This month we share the article “R Tip: Break up Function Nesting for Legibility” by John Mount on R-bloggers.
There are a number of easy ways to avoid illegible code nesting problems in R.
In this R tip we will expand upon the above statement with a simple example.
At some point it becomes illegible and undesirable to compose operations by nesting them, such as in the following code.
head(mtcars[with(mtcars, cyl == 8), c("mpg", "cyl", "wt")])
# mpg cyl wt
# Hornet Sportabout 18.7 8 3.44
# Duster 360 14.3 8 3.57
# Merc 450SE 16.4 8 4.07
# Merc 450SL 17.3 8 3.73
# Merc 450SLC 15.2 8 3.78
# Cadillac Fleetwood 10.4 8 5.25
One popular way to break up nesting is to use magrittr‘s “%>%” in combination with dplyr transform verbs as we show below.
library("dplyr")
mtcars %>%
filter(cyl == 8) %>%
select(mpg, cyl, wt) %>%
head
# mpg cyl wt
# 1 18.7 8 3.44
# 2 14.3 8 3.57
# 3 16.4 8 4.07
# 4 17.3 8 3.73
# 5 15.2 8 3.78
# 6 10.4 8 5.25
Note: the above code lost (without warning) the row names that are part of mtcars. We also pass over the details of how pipe notation works. It is sufficient to say the notational convention is: each stage is approximately treated as an altered function call with a new inserted first argument set to the value of the pipeline up to the current point.
Many R users already routinely avoid nested notation problems through a convention I call “name re-use.” Such code looks like the following.
result <- mtcars
result <- filter(result, cyl == 8)
result <- select(result, mpg, cyl, wt)
head(result)
The above convention is enough to get around all problems of nesting. It also has the great advantage that it is step-debuggable.
I like a variation I call “dot intermediates”, which looks like the code below (notice we are switching back from dplyr verbs, to base R operators).
. <- mtcars
. <- subset(., cyl == 8)
. <- .[, c("mpg", "cyl", "wt")]
result <- .
head(result)
# mpg cyl wt
# Hornet Sportabout 18.7 8 3.44
# Duster 360 14.3 8 3.57
# Merc 450SE 16.4 8 4.07
# Merc 450SL 17.3 8 3.73
# Merc 450SLC 15.2 8 3.78
# Cadillac Fleetwood 10.4 8 5.25
The dot intermediate convention is very succinct, and we can use it with base R transforms to get a correct (and performant) result.

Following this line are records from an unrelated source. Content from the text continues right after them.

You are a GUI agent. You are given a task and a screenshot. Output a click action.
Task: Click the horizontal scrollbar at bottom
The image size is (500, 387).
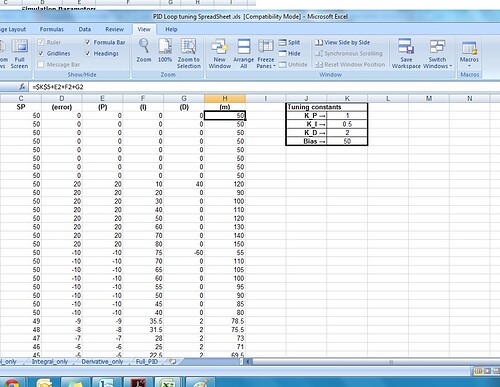click(372, 362)
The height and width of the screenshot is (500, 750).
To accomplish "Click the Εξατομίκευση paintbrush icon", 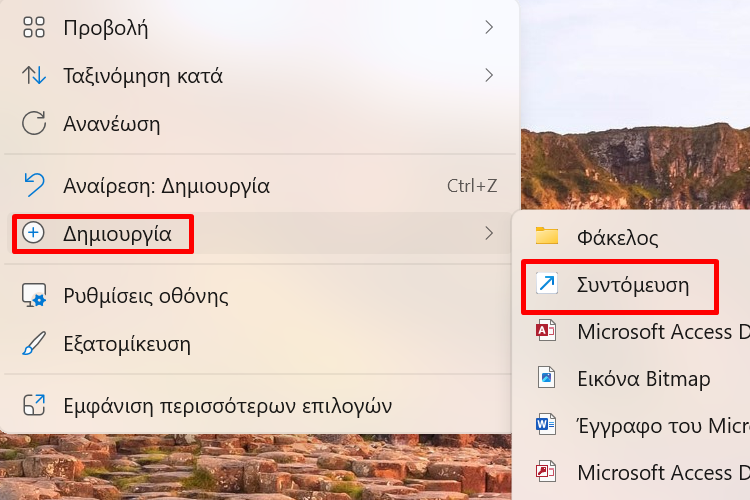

Like all conventions: it is just a matter of teaching, learning, and repetition to make this seem natural, familiar and legible.
library("dplyr")
library("microbenchmark")
library("ggplot2")
timings <- microbenchmark(
base = {
. <- mtcars
. <- subset(., cyl == 8)
. <- .[, c("mpg", "cyl", "wt")]
nrow(.)
},
dplyr = {
mtcars %>%
filter(cyl == 8) %>%
select(mpg, cyl, wt) %>%
nrow
})
print(timings)
## Unit: microseconds
## expr min lq mean median uq max neval
## base 122.948 136.948 167.2253 159.688 179.924 349.328 100
## dplyr 1570.188 1654.700 2537.2912 1699.744 1785.611 50759.770 100
autoplot(timings)
Durations for related tasks, smaller is better.

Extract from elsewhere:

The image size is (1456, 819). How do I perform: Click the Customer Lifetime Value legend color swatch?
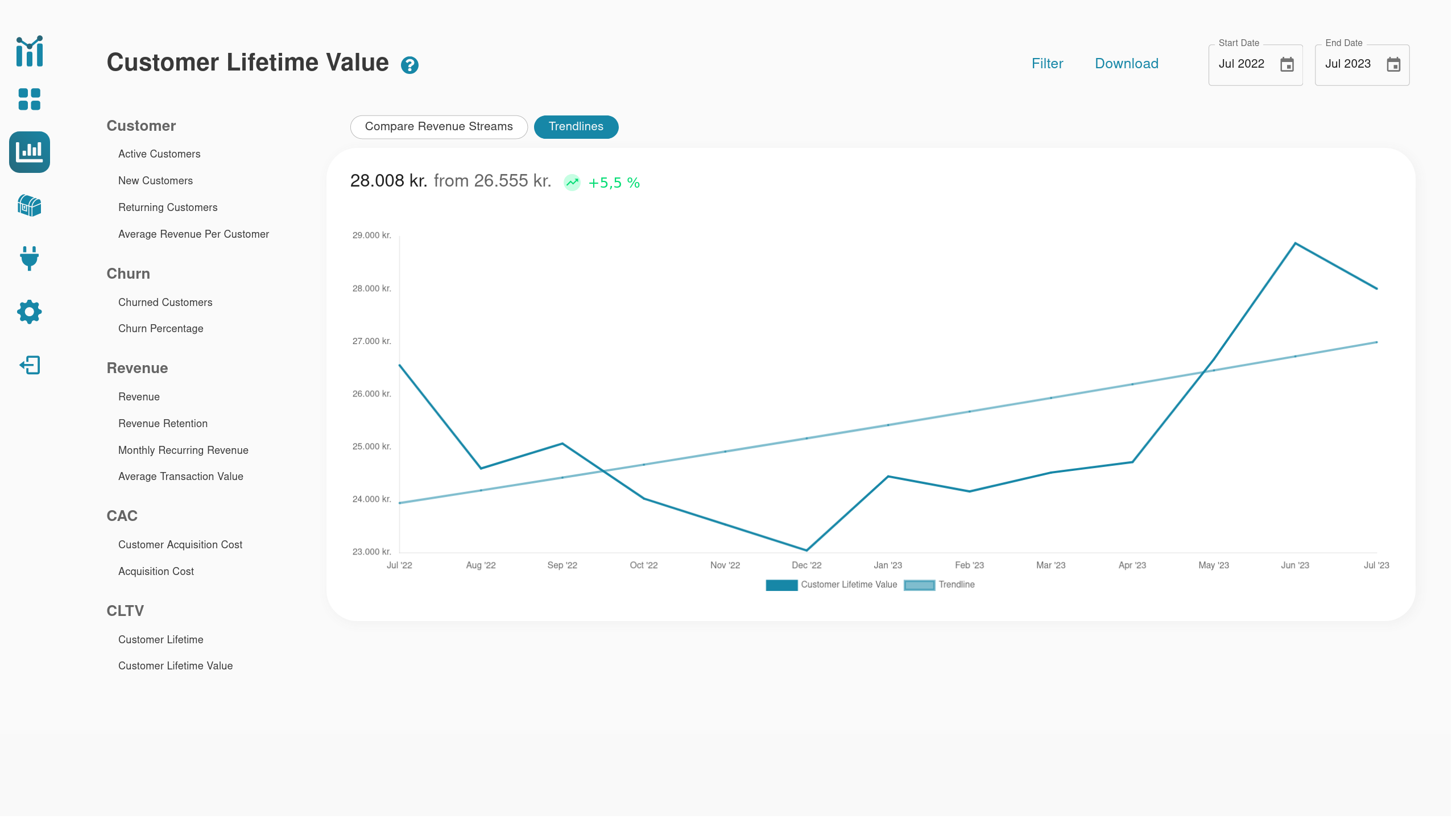coord(782,585)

Contrary to what many repeat, base R is often faster than the dplyr alternative. In this case the base R is 15 times faster (possibly due to magrittr overhead and the small size of this example). We also see, with some care, base R can be quite legible. dplyr is a useful tool and convention, however it is not the only allowed tool or only allowed convention.